The best community we ever had was when the fire happened. Good came out of bad.

We had a lady called Rita helping us when Richard was sick. She once asked himself ‘why me?’ and he answered ‘why not me’ and she was floored. He felt so sorry for all years he treated people for cancer that he didn’t really know what they were going through. He thought he did but he didn’t.

The day that Richard died was the day they legalised same sex marriage in New Zealand. We wanted to go to Milford Sound in New Zealand – it was a big thing he had been planning when he was sick. He was still planning on doing things but just never got there.

I took his ashes 12 months later and put him in a boat. We took my mum and dad with his wife and put him in a little wooden boat and it kept going out and out and w out to the ocean – it should have sunk but it didn’t. I took his ashes to four other special places including a tiny cathedral on a hill in the South of France.

My love of Christmas started when I was six years old.

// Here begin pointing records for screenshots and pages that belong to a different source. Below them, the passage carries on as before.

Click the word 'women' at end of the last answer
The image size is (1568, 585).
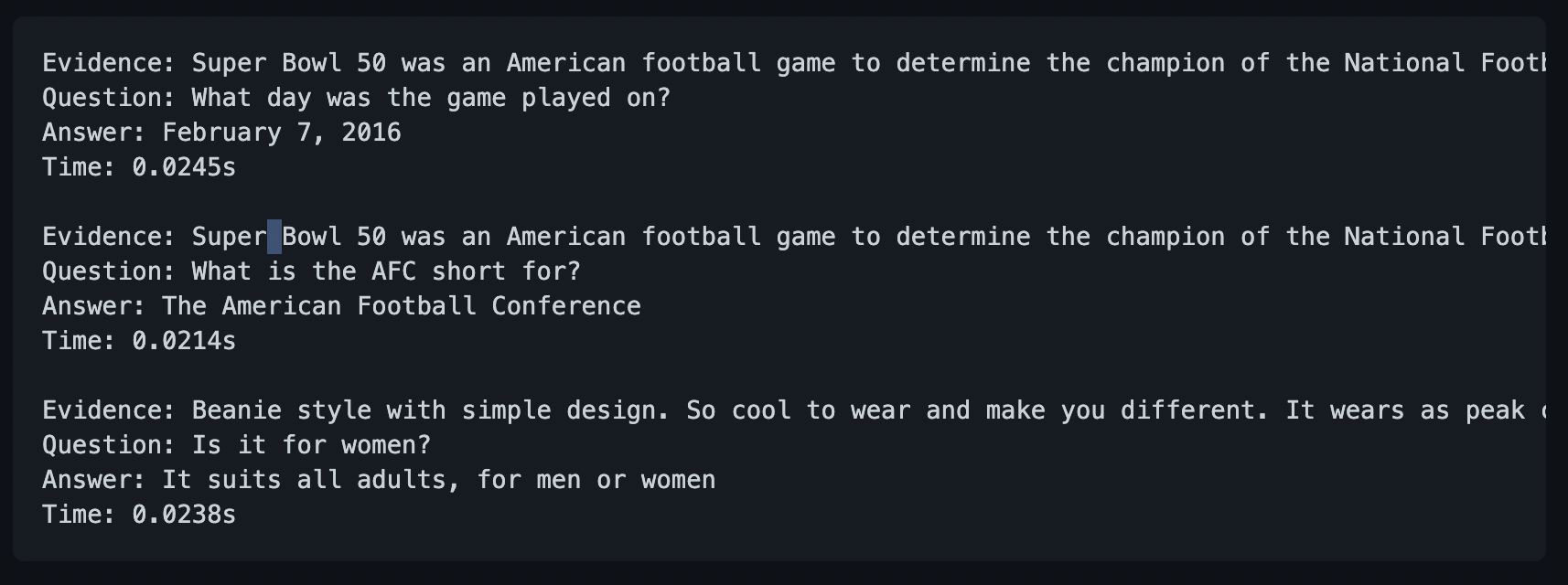point(679,480)
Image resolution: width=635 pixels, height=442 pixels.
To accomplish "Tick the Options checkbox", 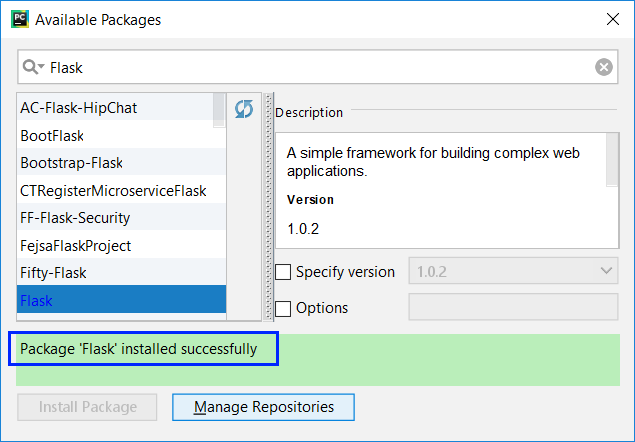I will click(283, 308).
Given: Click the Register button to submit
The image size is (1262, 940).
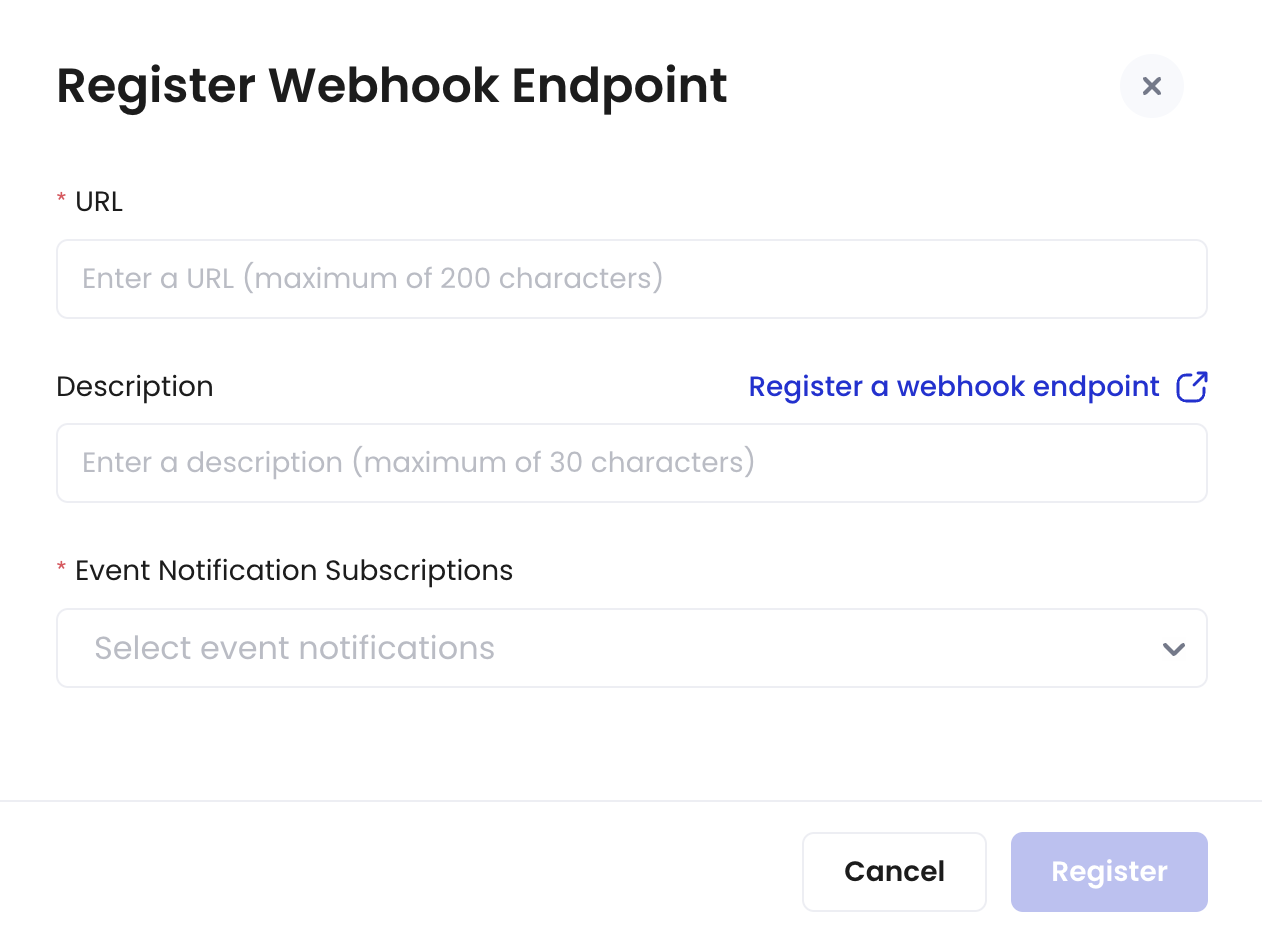Looking at the screenshot, I should 1108,871.
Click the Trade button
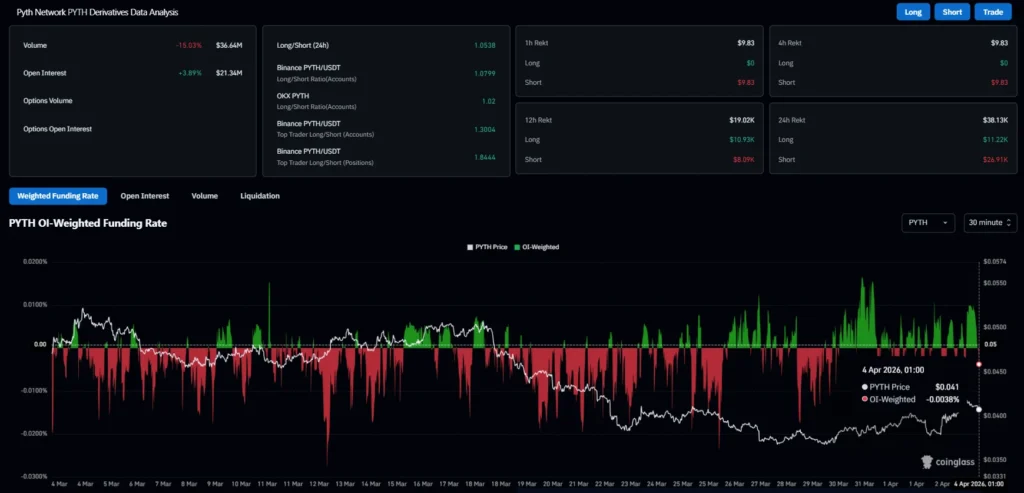This screenshot has width=1024, height=493. tap(993, 12)
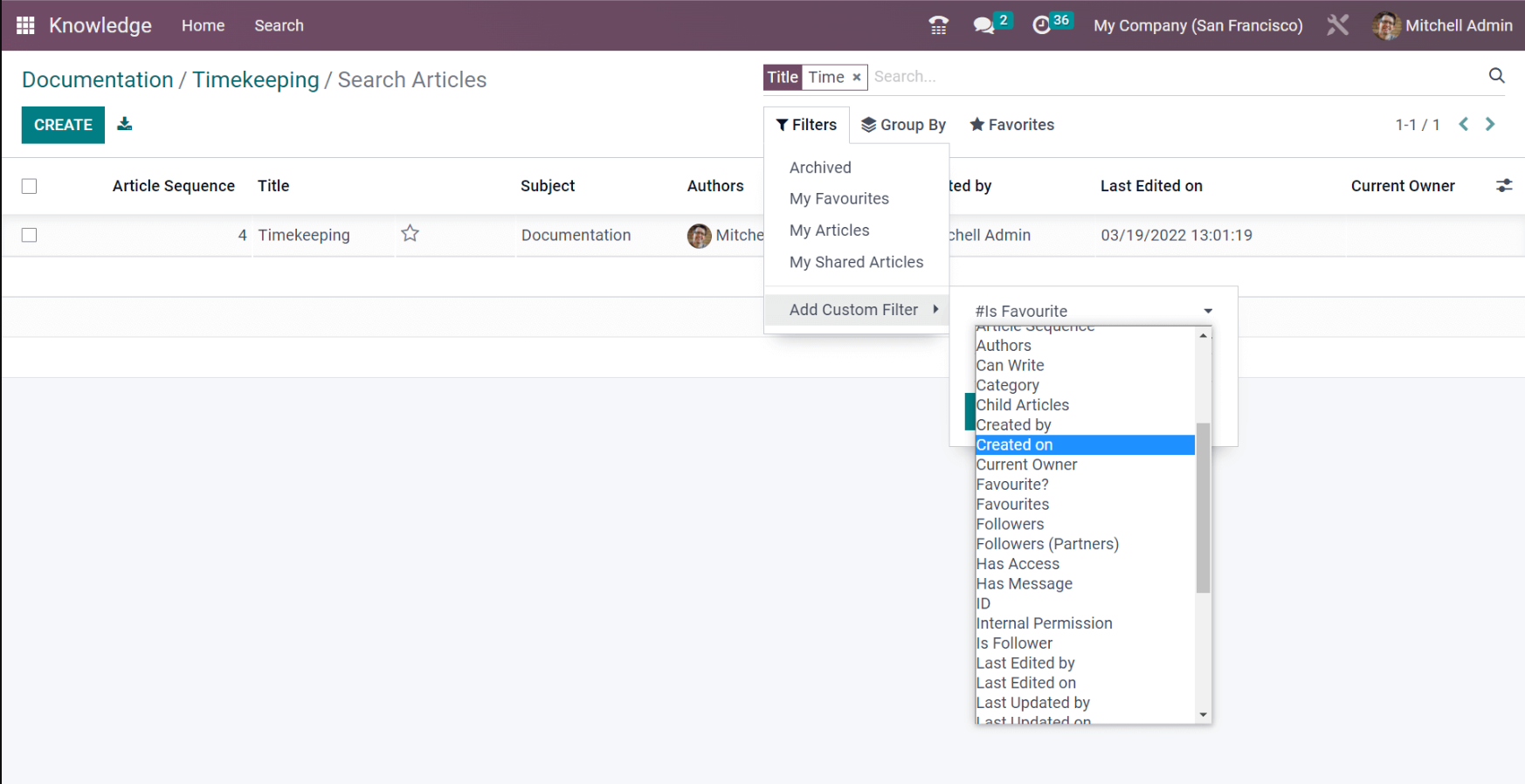Expand the Add Custom Filter submenu
Image resolution: width=1525 pixels, height=784 pixels.
point(856,310)
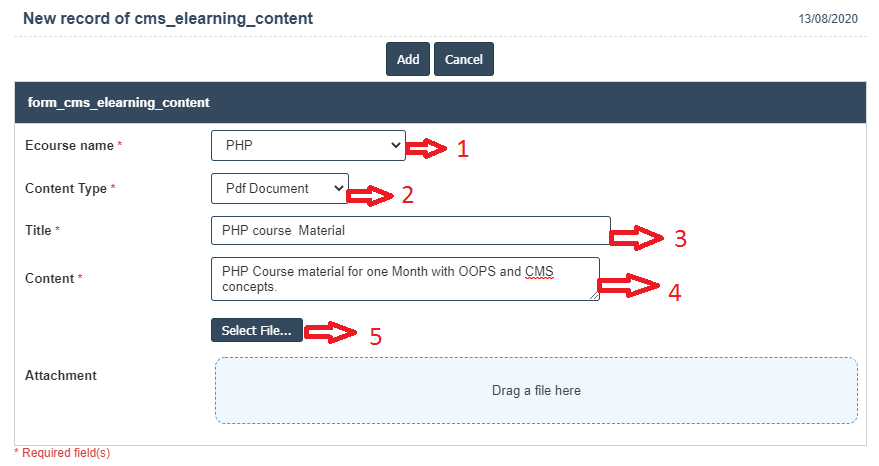Click the red arrow beside number 5
The image size is (879, 466).
(331, 332)
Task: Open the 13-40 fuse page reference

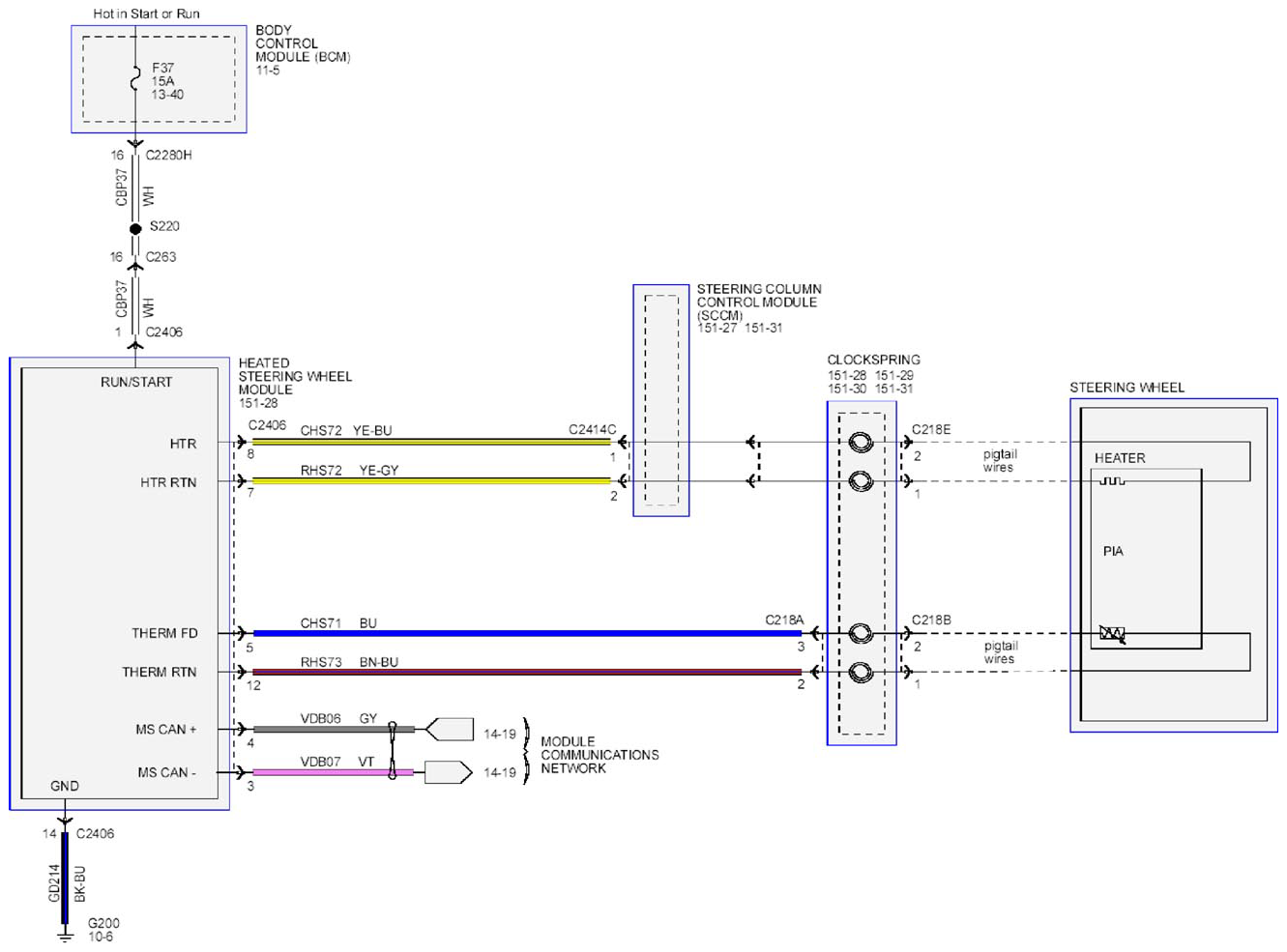Action: [x=167, y=94]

We were living in New Zealand and we had an amazing tree. So when we used to travel we went around looking at these amazing Christmas shops around the world. We used to bring back little things to put into the medical centre.

So when Richard was sick – he said we should open a Christmas shop so that he could have a job and come and price stuff for a few hours a day. We finally got the shop. Richard saw it as an abandoned building - he climbed up and said there is a lot of work to be done here.

He never set foot back in the building again. He never saw it open. It was opened on the 5th July – which was actually the day we met.

Richard was awarded the RACGP Rural Health Award when he was already sick. I wasn’t expending to win it. After he died he was awarded an Order of Australia. If Richard was alive he wouldn’t have accepted the award – he would have asked 'what have I really done that is amazing' – other people have created vaccines and I haven’t.

I met my current partner Simon three years ago. It’s a different relationship and it has to be I guess. He has also lost a partner too. We had a bit in common. Its really good. I’m happy again. We are making new memories.

My advice would be have dreams, make plans, aim for the sky. If you reach half-way you have done well. Be open to new things. Put yourself out there. Life isn’t a text book.